● Source extract
---+---

How A Pro Interior Designer Deals with COVID-Related Supply Chain Shortages

Here’s a big understatement: Covid has a major impact on all our lives. But it’s fascinating how far-reaching that impact is. Working in the home design industry, I’ve seen first-hand the effect of COVID on something as basic as window curtains.

It’s important to note that, in reality, it’s not just the pandemic that’s to blame. In our global, interconnected economies, the supply chain has a ton of different pressures coming at it from all angles. The result is that lumber, couches, refrigerators—just about every element that might go into a home improvement project has been hit by supply-chain woes.


Close-up detail of an interior design mood board concept in greys and silver tones.
You can craft a top notch interior design plan, but you can't control supply chains. Flexibility for a designer is key.

Where’s my chair?

Seeing the effects play out in real life, I’ve had customers wonder if it isn’t just bad luck or some sort of human error that’s making the needed materials and supplies take so long. And I can assure them, they are not alone in this waiting game. The whole country is wondering when that armchair they ordered—back in January—will finally arrive.

In a normal year, special orders and custom pieces might take six to eight weeks. Now they’re taking 17 weeks or longer.

COVID of course is a driving factor. Just take for example that armchair I mentioned. The textile mill, the foam factory, the frame builders, the lumber mills, they’re probably all working at a reduced capacity thanks to a combo of distancing standards, labor shortages, and the upstream slowdown of their own supply chain.

If each step in the production of an armchair is taking two weeks longer, that pretty quickly adds up to a couple months tacked onto the turnaround time.

It’s not just COVID slowing the supply chain

There’s the added issue of extreme weather fueled by climate change, and the toll it takes on the goods we rely on. Winter storm Uri in February of this year caused billions of dollars of damage in Texas, wiping out crops and harming businesses. Wildfires and droughts in the west, severe hurricane seasons in the east and south, all of this is having a considerable effect.

Then just this March, one of the largest container ships in the world became wedged in the banks of the Suez Canal when strong winds pushed the ship sideways. The blockage held up $9.6 billion of goods each of the six days the ship was stuck.



Ariel view of a cargo tanker ship with brightly colored cargo containers.
Ariel view of a cargo tanker ship. Photo by Cameron Venti via Unsplash.

---+---

● Exercise requirements
From the article on supply chain shortages, extract the passage word for word, starting at "It’s not just COVID" and ending at "a considerable effect.".

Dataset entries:
---+---

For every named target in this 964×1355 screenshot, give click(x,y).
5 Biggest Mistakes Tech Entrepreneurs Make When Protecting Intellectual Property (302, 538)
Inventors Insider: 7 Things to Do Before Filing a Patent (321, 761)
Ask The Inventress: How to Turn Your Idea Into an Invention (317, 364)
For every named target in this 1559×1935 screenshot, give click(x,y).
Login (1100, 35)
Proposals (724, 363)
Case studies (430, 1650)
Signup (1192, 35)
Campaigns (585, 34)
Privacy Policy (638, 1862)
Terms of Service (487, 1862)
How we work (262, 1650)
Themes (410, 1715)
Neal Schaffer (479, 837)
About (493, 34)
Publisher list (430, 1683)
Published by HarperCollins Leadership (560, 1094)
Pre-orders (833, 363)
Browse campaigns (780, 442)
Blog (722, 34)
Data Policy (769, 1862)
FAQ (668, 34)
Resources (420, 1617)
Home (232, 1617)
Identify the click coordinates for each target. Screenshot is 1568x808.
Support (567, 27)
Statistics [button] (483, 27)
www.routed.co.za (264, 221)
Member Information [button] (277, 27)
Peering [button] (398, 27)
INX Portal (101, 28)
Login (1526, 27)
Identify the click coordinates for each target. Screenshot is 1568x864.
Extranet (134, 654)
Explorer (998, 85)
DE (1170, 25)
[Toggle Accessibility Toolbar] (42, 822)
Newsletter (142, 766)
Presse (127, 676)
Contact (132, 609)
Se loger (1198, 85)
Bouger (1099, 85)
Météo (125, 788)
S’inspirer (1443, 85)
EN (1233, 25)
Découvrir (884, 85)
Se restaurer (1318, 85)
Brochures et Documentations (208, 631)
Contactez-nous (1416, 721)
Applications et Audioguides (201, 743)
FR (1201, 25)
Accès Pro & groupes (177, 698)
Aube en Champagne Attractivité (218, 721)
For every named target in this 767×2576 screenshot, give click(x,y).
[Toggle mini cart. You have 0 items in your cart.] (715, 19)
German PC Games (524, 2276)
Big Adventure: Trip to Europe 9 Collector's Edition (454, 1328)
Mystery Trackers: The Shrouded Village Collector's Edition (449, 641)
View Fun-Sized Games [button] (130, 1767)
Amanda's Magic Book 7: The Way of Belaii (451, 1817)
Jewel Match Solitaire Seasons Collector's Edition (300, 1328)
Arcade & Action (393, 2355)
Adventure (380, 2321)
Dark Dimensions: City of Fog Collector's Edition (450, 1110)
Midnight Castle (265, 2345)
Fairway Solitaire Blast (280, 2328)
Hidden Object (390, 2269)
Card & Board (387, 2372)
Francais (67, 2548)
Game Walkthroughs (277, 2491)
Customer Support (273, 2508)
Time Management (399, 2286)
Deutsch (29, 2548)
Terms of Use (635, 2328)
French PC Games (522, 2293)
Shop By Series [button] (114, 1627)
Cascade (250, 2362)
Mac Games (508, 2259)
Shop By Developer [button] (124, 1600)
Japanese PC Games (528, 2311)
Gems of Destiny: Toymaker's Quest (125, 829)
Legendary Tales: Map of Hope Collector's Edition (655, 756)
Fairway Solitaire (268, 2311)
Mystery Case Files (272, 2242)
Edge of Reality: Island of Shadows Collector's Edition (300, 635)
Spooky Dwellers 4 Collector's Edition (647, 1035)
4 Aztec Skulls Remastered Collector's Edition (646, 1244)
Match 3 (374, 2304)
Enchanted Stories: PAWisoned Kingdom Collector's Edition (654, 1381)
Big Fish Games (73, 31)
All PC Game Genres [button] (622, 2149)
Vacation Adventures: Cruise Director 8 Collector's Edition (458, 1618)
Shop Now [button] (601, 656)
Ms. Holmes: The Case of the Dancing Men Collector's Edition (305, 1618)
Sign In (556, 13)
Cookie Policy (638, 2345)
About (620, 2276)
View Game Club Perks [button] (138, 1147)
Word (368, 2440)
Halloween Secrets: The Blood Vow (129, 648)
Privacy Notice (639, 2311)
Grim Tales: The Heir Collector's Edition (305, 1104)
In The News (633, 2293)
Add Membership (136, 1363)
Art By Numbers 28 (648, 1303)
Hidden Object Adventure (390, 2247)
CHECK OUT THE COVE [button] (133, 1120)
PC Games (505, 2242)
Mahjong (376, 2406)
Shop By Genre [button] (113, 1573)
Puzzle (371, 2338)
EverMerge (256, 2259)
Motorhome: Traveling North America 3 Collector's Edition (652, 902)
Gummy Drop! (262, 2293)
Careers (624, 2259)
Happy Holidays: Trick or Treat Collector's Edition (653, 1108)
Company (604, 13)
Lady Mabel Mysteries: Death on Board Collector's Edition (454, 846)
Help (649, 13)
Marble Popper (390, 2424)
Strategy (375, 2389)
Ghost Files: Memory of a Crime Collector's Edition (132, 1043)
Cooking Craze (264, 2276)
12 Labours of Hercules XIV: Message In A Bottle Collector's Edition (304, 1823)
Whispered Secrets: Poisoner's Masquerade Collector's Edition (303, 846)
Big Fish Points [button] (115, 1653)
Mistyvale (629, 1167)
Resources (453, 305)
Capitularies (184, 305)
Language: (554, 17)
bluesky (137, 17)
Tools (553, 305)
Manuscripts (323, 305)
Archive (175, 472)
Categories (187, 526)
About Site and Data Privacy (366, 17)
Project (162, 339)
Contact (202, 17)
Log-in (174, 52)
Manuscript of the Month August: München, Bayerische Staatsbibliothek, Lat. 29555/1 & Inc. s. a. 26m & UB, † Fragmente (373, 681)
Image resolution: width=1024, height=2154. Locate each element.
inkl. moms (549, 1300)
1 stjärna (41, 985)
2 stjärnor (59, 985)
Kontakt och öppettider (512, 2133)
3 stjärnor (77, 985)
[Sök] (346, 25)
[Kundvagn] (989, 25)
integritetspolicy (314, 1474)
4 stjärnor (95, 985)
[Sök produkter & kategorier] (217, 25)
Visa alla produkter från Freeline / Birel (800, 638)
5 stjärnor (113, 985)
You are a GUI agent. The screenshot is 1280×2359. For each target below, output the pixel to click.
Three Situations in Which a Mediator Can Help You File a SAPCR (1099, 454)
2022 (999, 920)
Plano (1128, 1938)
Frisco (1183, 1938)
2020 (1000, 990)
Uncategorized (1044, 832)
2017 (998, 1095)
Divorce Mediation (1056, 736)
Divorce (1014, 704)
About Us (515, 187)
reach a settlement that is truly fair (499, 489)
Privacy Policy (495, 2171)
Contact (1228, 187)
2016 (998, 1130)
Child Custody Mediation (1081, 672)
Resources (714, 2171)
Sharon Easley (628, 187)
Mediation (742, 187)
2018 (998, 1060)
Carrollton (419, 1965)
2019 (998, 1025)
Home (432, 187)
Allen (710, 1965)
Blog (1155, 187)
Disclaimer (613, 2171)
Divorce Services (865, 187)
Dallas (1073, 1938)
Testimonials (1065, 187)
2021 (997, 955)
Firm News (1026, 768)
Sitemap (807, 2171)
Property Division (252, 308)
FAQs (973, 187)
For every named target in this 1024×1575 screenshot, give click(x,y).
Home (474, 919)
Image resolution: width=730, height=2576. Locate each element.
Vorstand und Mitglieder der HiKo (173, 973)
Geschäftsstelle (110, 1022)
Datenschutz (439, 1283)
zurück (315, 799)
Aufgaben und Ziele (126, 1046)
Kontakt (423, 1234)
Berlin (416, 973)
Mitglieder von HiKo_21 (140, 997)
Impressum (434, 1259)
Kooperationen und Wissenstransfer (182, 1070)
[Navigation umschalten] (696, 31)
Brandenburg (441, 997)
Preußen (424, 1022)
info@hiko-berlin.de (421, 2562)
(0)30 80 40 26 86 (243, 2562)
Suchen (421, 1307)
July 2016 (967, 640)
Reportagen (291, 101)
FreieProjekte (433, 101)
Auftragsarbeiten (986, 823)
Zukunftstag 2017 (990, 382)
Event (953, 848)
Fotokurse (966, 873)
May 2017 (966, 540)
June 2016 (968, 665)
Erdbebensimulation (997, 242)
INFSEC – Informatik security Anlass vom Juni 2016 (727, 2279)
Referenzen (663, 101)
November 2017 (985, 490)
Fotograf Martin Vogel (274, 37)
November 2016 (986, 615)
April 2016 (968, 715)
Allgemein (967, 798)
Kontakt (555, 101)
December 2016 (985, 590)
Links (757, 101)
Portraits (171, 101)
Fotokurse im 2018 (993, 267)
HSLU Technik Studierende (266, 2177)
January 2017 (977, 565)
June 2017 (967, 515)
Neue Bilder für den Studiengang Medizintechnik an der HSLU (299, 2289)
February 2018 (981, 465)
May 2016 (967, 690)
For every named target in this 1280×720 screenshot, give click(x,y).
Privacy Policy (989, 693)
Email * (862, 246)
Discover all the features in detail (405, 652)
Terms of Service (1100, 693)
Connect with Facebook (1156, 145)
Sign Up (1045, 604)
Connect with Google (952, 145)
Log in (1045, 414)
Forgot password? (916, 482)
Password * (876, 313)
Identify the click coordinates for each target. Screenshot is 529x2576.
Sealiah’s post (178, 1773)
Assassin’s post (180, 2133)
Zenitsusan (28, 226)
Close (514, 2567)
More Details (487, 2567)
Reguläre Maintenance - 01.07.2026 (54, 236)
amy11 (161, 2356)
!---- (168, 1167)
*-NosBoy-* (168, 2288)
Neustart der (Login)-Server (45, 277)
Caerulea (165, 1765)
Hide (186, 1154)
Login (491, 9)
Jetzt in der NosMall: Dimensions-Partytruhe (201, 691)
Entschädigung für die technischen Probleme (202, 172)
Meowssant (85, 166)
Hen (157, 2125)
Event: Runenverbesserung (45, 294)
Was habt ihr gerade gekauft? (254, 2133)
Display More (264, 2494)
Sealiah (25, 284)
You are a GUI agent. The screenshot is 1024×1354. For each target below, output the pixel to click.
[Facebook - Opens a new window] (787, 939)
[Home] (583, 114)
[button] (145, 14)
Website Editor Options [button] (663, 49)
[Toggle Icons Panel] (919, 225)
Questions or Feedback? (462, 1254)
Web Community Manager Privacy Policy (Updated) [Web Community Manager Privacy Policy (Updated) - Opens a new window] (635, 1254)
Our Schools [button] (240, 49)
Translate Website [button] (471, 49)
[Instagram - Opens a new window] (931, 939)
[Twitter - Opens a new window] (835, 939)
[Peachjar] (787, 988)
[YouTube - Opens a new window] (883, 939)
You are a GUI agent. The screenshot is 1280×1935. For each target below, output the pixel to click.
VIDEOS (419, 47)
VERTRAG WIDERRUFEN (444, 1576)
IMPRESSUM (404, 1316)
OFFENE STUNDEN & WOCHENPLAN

---+---

● Exercise output
It’s not just COVID slowing the supply chain

There’s the added issue of extreme weather fueled by climate change, and the toll it takes on the goods we rely on. Winter storm Uri in February of this year caused billions of dollars of damage in Texas, wiping out crops and harming businesses. Wildfires and droughts in the west, severe hurricane seasons in the east and south, all of this is having a considerable effect.